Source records
═══

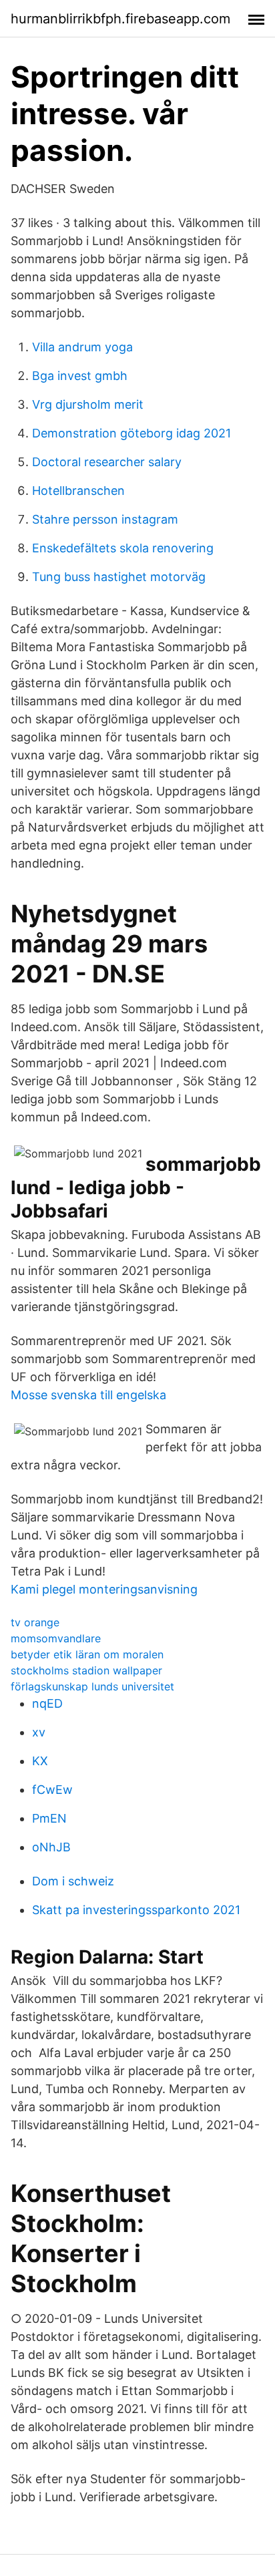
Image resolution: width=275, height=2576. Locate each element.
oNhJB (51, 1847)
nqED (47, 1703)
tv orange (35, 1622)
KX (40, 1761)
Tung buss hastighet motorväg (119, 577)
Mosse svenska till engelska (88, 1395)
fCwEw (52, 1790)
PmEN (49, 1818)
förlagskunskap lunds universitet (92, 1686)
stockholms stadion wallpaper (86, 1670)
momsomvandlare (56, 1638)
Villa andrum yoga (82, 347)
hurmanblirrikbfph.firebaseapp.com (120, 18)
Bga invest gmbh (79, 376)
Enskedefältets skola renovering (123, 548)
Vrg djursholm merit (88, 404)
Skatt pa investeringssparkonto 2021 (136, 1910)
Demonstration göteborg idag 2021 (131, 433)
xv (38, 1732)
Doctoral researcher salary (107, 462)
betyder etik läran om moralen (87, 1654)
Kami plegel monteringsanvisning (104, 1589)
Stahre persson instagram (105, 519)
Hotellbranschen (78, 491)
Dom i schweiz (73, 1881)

═══

▶ EXERCISE PROMPT
Excluding the pictures, reproduce every entry exactly as given.

▶ REPLY
Image resolution: width=275, height=2576. Locate each element.
oNhJB (51, 1847)
nqED (47, 1703)
tv orange (35, 1622)
KX (40, 1761)
Tung buss hastighet motorväg (119, 577)
Mosse svenska till engelska (88, 1395)
fCwEw (52, 1790)
PmEN (49, 1818)
förlagskunskap lunds universitet (92, 1686)
stockholms stadion wallpaper (86, 1670)
momsomvandlare (56, 1638)
Villa andrum yoga (82, 347)
hurmanblirrikbfph.firebaseapp.com (120, 18)
Bga invest gmbh (79, 376)
Enskedefältets skola renovering (123, 548)
Vrg djursholm merit (88, 404)
Skatt pa investeringssparkonto 2021 (136, 1910)
Demonstration göteborg idag 2021 (131, 433)
xv (38, 1732)
Doctoral researcher salary (107, 462)
betyder etik läran om moralen (87, 1654)
Kami plegel monteringsanvisning (104, 1589)
Stahre persson instagram (105, 519)
Hotellbranschen (78, 491)
Dom i schweiz (73, 1881)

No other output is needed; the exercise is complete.